State v. Gimino, 2012AP1498–CR.

Citation347 Wis.2d 550,2013 WI App 55,830 N.W.2d 723
Decision Date07 March 2013
Docket NumberNo. 2012AP1498–CR.,2012AP1498–CR.
PartiesSTATE of Wisconsin, Plaintiff–Respondent, v. Nicholas M. GIMINO, Defendant–Appellant.
CourtCourt of Appeals of Wisconsin

OPINION TEXT STARTS HEREAppeal from a judgment and an order of the circuit court for Racine County: Stephen A. Simanek and Eugene A. Gasiorkiewicz, Judges. Affirmed.

Before LUNDSTEN, P.J., SHERMAN and KLOPPENBURG, JJ.¶ 1LUNDSTEN, P.J.

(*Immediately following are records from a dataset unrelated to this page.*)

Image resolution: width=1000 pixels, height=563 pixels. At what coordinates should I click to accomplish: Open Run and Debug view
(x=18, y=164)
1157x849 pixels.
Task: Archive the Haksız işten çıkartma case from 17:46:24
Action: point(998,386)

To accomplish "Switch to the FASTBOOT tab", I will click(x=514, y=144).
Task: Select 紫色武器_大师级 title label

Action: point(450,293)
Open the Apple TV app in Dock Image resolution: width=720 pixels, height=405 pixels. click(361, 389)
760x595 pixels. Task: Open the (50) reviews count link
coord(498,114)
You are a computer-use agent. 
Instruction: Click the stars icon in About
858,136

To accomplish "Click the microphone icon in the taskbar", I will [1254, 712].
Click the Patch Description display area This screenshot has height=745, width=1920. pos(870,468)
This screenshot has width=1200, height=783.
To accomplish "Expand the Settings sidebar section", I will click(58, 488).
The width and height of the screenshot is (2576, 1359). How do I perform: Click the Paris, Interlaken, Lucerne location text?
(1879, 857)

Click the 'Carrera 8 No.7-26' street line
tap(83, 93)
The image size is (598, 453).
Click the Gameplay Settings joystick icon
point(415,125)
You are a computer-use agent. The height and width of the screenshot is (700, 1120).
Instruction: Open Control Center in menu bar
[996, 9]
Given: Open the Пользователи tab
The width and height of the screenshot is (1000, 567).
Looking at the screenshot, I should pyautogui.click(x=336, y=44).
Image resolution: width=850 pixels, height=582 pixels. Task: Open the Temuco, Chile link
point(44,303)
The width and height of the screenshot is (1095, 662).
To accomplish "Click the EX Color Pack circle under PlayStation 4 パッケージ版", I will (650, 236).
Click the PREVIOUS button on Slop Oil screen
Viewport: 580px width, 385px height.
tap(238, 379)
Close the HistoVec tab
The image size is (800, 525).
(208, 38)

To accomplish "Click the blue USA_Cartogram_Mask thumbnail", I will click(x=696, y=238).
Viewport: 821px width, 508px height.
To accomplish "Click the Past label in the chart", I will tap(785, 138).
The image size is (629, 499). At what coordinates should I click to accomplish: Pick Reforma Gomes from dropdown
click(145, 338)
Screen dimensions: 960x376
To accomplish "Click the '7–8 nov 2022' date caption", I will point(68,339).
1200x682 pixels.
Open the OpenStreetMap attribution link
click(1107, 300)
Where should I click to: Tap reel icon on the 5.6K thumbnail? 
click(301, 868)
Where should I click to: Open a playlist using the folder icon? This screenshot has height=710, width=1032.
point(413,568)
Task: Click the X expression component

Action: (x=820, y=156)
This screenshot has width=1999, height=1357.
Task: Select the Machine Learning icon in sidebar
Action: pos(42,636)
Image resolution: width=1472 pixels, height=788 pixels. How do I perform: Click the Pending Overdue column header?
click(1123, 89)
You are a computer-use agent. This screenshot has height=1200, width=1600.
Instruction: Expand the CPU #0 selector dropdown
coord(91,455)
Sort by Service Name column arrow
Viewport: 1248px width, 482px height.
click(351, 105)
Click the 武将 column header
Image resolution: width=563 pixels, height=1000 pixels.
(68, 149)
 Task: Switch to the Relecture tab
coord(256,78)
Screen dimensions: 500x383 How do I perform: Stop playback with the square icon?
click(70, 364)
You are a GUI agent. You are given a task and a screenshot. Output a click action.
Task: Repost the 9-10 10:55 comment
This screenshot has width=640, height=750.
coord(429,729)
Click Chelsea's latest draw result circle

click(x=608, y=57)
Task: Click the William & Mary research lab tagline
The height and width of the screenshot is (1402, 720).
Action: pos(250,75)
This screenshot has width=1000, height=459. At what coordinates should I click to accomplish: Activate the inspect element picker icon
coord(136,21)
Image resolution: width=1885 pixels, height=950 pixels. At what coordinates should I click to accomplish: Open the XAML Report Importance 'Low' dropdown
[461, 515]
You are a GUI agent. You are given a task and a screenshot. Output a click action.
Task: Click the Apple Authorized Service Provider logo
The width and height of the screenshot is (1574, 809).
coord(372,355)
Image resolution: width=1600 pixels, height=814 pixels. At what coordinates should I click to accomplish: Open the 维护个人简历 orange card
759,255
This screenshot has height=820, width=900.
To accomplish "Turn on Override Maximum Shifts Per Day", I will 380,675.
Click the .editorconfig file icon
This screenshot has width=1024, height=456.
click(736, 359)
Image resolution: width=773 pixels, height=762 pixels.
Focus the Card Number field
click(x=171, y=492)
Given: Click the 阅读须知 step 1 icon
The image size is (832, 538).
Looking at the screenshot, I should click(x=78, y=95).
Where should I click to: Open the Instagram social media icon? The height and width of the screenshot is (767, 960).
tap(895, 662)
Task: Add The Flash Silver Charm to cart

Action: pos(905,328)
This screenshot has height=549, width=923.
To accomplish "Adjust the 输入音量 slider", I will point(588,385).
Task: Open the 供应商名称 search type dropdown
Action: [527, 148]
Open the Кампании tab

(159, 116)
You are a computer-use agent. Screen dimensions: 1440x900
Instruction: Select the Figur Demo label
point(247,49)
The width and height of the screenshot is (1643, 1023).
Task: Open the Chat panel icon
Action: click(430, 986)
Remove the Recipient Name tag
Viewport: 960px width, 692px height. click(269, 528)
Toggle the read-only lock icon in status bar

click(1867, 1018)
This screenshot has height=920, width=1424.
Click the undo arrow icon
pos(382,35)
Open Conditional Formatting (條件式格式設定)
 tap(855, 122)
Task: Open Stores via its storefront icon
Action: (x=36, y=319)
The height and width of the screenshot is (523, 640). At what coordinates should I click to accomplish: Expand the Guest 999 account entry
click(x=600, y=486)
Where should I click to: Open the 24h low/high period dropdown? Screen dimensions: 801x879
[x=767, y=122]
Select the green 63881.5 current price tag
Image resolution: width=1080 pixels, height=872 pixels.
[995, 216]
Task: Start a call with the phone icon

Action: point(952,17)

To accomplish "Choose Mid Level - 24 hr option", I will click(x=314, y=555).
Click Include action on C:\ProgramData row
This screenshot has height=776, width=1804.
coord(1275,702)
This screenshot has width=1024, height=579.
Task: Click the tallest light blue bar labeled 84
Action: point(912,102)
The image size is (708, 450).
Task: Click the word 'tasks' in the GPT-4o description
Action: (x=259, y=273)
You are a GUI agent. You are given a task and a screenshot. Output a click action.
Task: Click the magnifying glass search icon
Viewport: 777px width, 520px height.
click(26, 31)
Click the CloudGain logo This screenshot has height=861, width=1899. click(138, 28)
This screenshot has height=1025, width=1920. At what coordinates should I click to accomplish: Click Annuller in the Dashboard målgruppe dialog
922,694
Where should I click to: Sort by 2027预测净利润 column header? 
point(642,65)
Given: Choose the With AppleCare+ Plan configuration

Nicholas Gimino appeals a judgment of the circuit court finding him guilty after a bench trial of two counts of physical abuse of a child. He also appeals an order denying his motion for postconviction relief.1 Gimino makes three arguments: 1) there was insufficient evidence to convict him on either of these counts; 2) the circuit court erroneously admitted expert testimony that should have been excluded because of a discovery violation; and 3) Gimino received ineffective assistance of counsel because his trial attorney failed to call an accident reconstruction expert and failed to impeach an important witness. We reject all three arguments, and affirm the circuit court.

Background

¶ 2 On the evening of October 11, 2009, Gimino took his two-year-old daughter, B.G., on a go-kart ride on a private road in his subdivision. The go-kart was a motorized vehicle with a frame, but no sides or roof. B.G. was not wearing a helmet or any other protective gear. Gimino may have fastened a seat belt around B.G., but, if he did, the belt was insufficiently tight to hold B.G. in place. As Gimino made a right-hand turn around a corner, B.G. fell out of the go-kart and onto hard pavement. Gimino told an investigator that he was driving ten miles per hour at the time B.G. fell out of the go-kart.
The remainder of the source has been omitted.